Re: C++ RTTI/dynamic_cast across shared module boundaries?
Re: C++ RTTI/dynamic_cast across shared module boundaries?
- Subject: Re: C++ RTTI/dynamic_cast across shared module boundaries?
- From: Zachary Pincus <email@hidden>
- Date: Sun, 5 Mar 2006 15:59:30 -0800
Thanks for the information!
I've been asking about this on the python lists, and have just
received a discouraging reply. Python extensions on OS X are bundles,
not shared libraries, and are not opened with dlopen().

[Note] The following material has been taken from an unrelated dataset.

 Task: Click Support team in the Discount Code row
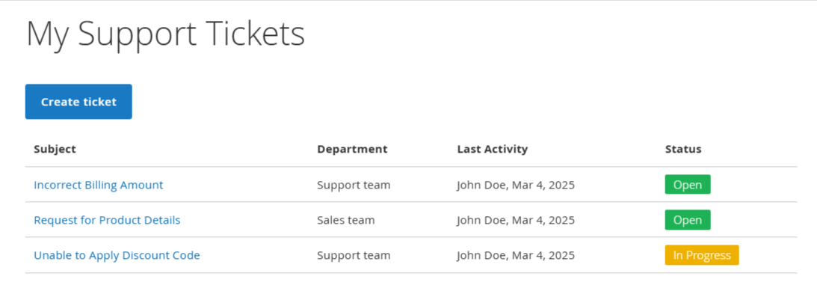click(x=354, y=256)
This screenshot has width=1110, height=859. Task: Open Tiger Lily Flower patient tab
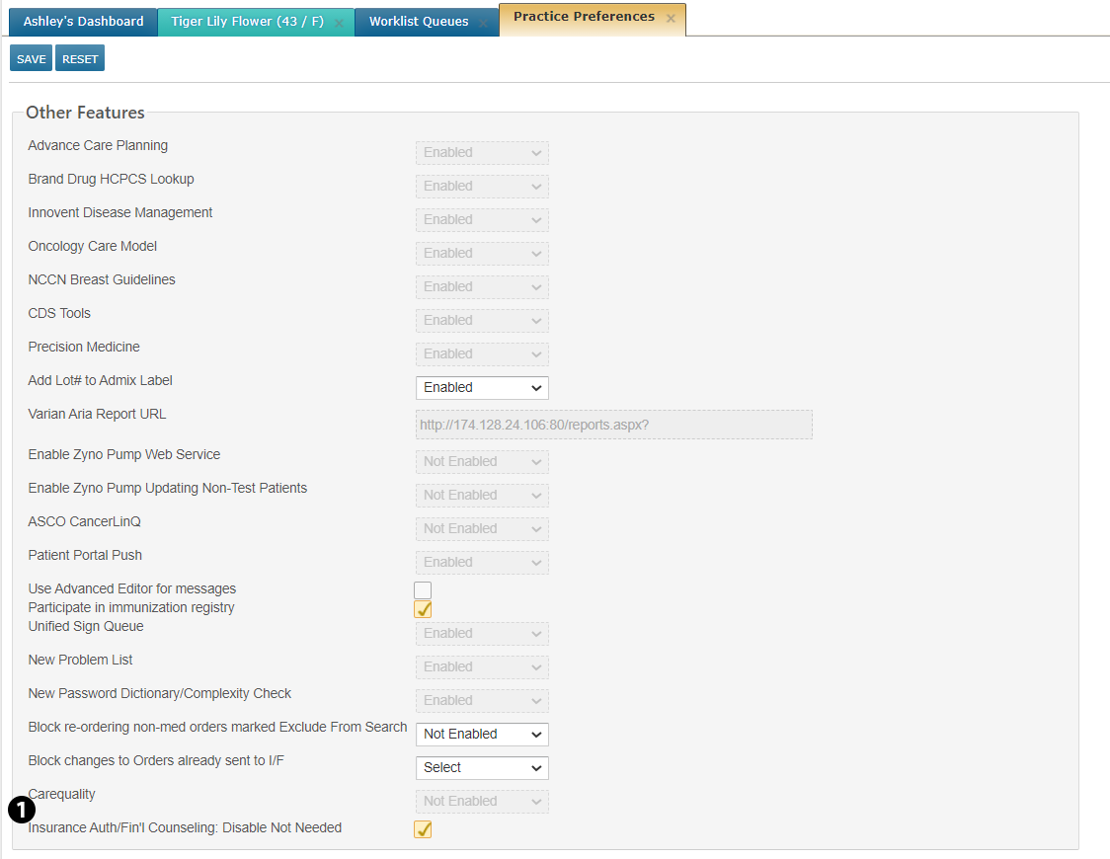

The python folk think that there's no way to get weak symbols bound
across bundles. Is this really the case, or is there an analogous
mechanism for getting symbols shared between different bundles?
Zach
On Mar 5, 2006, at 2:05 PM, Howard Hinnant wrote:
Nick Kledzik passed this information on to me. I don't know
whether it will help or not, but I figured it couldn't hurt to pass
it on:
The one other thing dyld requires can be shown with otool -hv.
Mach header
magic cputype cpusubtype filetype ncmds sizeofcmds flags
MH_MAGIC PPC ALL DYLIB 11 1324
NOUNDEFS DYLDLINK TWOLEVEL WEAK_DEFINES BINDS_TO_WEAK
The key flags are: WEAK_DEFINES and BINDS_TO_WEAK. If an image
has either bit set, dyld will search it for weak external symbols
and for each found, scan all images with the WEAK_DEFINES set
looking for the first external symbol with the same name. I only
mention the mach_header flags because there are some cases where
ld is not setting the WEAK_DEFINES bit and causing confusion.
-Howard
On Mar 5, 2006, at 2:23 AM, Zachary Pincus wrote:
Hi folks,
I'm still trying to resolve my problem with typeinfo object
resolution across DSO boundaries. I thought that I had fixed it,
but now it's broken again. Worse, I still can't reproduce the
problem with simpler test cases.
To recap, I have some shared objects (python extensions) which all
use a particular template class. For dynamic_casting to work, the
typeinfo symbols need to be exported from the modules and loaded
globally by dyld for this to work. Somehow, I can't get this working.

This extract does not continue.